Popular culture: Case Study 1: Cruelty to animals

The emergence of ‘respectability’ as the defining characteristic of acceptable forms of behaviour was a major feature of the changed attitudes to traditional forms of social behaviour. This can be seen in the cases of cruelty to animals, temperance and the growing problem of drug addiction. These three examples of changing attitudes to popular culture illustrate the importance of pressure, either voluntary or through legislation, to control and modify aspects of people’s lives. To those, from all sections of society, who argued for change the issue was one of improving the quality of economic and social life, enhancing respectable attitudes and removing potential tensions and disorder. To those affected, reform attacked what they maintained was their traditional right to enjoy themselves and to escape -- if momentarily -- from their social conditions.

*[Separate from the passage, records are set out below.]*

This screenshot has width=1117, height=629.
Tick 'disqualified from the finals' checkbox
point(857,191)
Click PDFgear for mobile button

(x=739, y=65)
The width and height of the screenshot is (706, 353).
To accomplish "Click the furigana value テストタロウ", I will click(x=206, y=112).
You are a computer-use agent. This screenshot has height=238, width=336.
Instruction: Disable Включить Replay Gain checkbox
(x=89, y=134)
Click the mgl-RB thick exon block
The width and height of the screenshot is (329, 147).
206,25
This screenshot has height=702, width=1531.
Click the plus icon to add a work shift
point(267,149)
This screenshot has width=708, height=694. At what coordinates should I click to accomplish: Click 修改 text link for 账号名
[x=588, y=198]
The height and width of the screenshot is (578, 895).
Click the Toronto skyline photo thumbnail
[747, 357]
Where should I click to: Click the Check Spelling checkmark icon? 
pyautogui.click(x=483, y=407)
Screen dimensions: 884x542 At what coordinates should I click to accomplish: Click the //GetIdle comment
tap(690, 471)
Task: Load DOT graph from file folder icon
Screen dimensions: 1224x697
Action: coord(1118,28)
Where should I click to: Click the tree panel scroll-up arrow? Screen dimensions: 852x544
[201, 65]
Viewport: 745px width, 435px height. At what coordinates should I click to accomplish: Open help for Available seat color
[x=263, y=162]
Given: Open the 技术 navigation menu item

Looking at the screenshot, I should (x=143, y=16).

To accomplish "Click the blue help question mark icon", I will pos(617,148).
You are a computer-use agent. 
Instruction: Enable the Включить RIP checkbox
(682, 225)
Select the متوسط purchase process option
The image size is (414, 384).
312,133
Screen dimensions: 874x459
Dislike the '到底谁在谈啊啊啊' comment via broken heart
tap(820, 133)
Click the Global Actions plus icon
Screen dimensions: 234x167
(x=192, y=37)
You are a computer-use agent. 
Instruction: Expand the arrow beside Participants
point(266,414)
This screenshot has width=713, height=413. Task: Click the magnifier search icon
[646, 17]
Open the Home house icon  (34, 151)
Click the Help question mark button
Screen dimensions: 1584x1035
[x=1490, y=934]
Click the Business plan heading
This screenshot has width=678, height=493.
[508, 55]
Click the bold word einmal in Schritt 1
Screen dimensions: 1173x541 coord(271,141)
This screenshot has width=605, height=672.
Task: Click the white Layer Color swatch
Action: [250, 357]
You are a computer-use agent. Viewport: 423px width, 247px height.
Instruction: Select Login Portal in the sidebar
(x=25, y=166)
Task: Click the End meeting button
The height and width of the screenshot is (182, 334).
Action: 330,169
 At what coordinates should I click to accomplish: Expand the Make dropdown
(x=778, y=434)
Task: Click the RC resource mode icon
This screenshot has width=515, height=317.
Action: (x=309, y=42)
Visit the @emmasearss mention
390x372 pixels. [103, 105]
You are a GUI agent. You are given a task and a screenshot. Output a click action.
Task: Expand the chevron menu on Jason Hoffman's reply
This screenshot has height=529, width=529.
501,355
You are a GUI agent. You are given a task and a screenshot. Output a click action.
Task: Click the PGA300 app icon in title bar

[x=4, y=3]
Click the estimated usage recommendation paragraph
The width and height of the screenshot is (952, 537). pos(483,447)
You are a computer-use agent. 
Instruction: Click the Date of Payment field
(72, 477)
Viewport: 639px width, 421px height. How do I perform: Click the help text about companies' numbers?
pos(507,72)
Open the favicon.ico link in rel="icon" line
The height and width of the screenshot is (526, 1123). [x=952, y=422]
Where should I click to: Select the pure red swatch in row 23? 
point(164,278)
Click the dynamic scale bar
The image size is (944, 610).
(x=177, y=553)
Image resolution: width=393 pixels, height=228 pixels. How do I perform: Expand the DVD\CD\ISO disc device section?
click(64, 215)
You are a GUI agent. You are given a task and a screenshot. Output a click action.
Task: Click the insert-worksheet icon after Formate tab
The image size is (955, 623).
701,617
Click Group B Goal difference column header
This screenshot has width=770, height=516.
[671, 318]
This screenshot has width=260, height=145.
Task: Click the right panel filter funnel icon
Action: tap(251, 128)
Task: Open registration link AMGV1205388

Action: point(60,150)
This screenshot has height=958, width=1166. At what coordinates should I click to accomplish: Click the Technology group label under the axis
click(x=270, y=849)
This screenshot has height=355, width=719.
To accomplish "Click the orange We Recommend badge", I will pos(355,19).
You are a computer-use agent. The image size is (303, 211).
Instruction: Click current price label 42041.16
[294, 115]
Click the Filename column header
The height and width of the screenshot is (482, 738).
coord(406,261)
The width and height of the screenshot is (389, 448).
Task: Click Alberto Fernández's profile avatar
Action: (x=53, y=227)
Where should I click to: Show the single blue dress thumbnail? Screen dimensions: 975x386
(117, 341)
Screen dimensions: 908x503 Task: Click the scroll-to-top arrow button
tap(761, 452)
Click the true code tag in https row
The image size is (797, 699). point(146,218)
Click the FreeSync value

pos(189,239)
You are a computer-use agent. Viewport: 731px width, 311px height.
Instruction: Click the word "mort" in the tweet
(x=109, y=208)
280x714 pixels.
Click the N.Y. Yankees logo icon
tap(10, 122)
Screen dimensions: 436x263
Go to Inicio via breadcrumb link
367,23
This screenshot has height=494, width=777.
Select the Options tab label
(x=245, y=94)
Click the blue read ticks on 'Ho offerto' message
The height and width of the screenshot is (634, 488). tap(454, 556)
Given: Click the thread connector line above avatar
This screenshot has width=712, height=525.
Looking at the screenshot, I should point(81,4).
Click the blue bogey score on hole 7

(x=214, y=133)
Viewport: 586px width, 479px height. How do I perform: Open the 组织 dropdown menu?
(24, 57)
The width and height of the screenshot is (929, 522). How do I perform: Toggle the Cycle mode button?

The staging of contests between animals was still one of the most common and popular forms of recreation in England in the early nineteenth century. [1] Cock fighting was the normal feature at fairs and race meetings involving the mingling of all social groups, though only men, and accompanied by heavy betting and often local and regional rivalries. [2] Hunting and hawking were widespread. Small children were notorious for amusing themselves in torturing living creatures but they were merely reflecting the standards of the adult world. This was largely what Keith Thomas calls ‘the cruelty of indifference’ as animals were outside the terms of their moral reference. [3]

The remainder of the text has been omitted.